A factory built “street truck” feels like cheating. Isn’t the idea to mod it yourself and then have a bikini-clad model pose leaning on it?
most of the important changes to the LOBO are stuff that you can’t just do yourself. It has a special rear diff slimier to the one from the ford focus RS. it has special software mapping of the ecu transmission and traction control for driving more aggressively and having more fun.
I’ve had wine cheese, but never cheese wine. What am I missing?
When the Maverick came out I was interested in a basic one as replacement for our crossover but I never once considered a Maverick as a replacement for my old F150.
The Lobo looks interesting but misses the essence of Maverick as a base model on steel wheels. I may be a bit hypocritical since my truck has leather seats and alloy wheels, but I only paid $3000 for it.
Buying a factory-made version of what’s usually an aftermarket thing misses the point. This thing shouldn’t exist. It’s inherently half-assed. It’s a cosplay street truck. It’s so Milquetoast I wouldn’t have known it was some kind of special throwback homage thing.
i disagree. the biggest change with the LOBO is the performance ecu / torque vectoring rear diff and traction control. the lowering kit and wheels and tires are just kinda there. if you want to go aftermarket and get different wheels go for it. This is not like a simple 2wd truck they baked in some of the ford focus RS dna into it.
“Of course, you could basically solve this with an aftermarket bed tonneau cover or lid, and I suppose then you’d have an interesting boxy sedan with a massive trunk”

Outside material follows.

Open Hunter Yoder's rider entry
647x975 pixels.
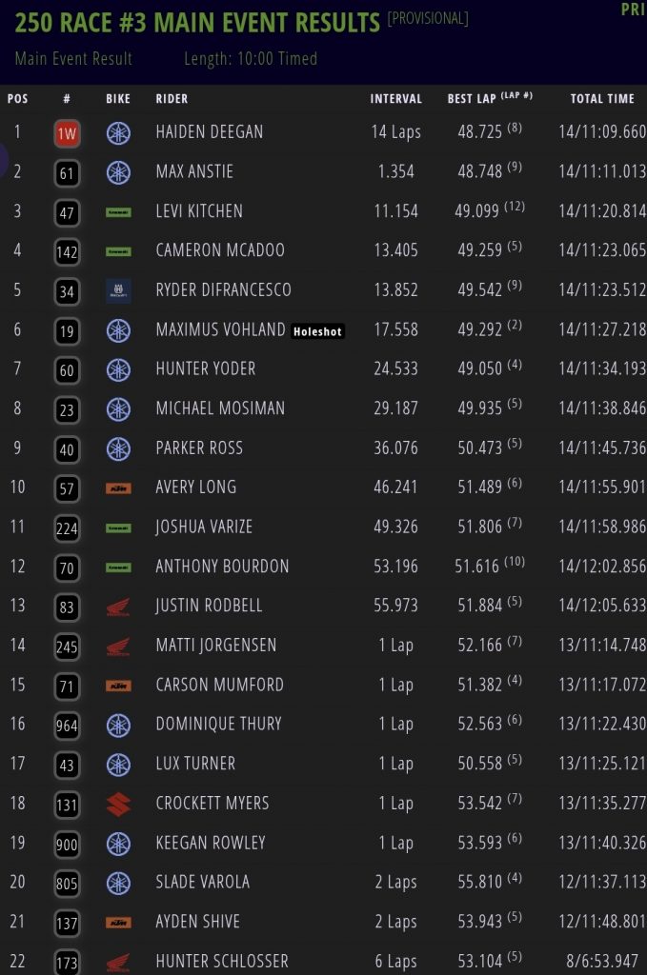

Ha, there’s already precedent, as seen with a surprising number of Fords over the years in Brazil; in fact both Jason & Mercedes covered some of those boxy sedans over at the Old Site:
https://www.jalopnik.com/behold-the-beautiful-madness-of-what-brazil-did-to-ford-1794932201/
And
https://www.jalopnik.com/the-tropical-cabines-tropiclassic-is-a-strange-vehicle-1846241844/
Alas, the Old Site is now so moribund that some pictures simply do not load at all on some of the older articles so here’s another article at a different website:
https://www.curbsideclassic.com/cc-global/cc-global-the-brazilian-ford-truck-sedans-how-about-an-escalade-sedan/
ETA: good grief, the Old Site is so unfriendly to mobile devices such as my old phone; having just two tabs open for these articles made my phone overheat so much that I had to close both tabs & restart my phone. A pox on those that wrought such havoc with that website…
Blokada for Android makes the German lighting site usable on a phone
It’s not really a truck. You’re fooled into thinking it is because it looks like a truck. It’s a front wheel drive unit chassis platform with limited payload and a very small bed. It’s cute, it can certainly be useful, and if priced right it could be jut the ticket. But now it started at MORE THAN $30K. Starts there and goes up. Remember that Fords egregious delivery fee and insulting “acquisition” fee are just part of the cost of the vehicle. I think it has a lot of utility and as a well priced utilitarian vehicle I want one. But. Or north of 30K, there are better options.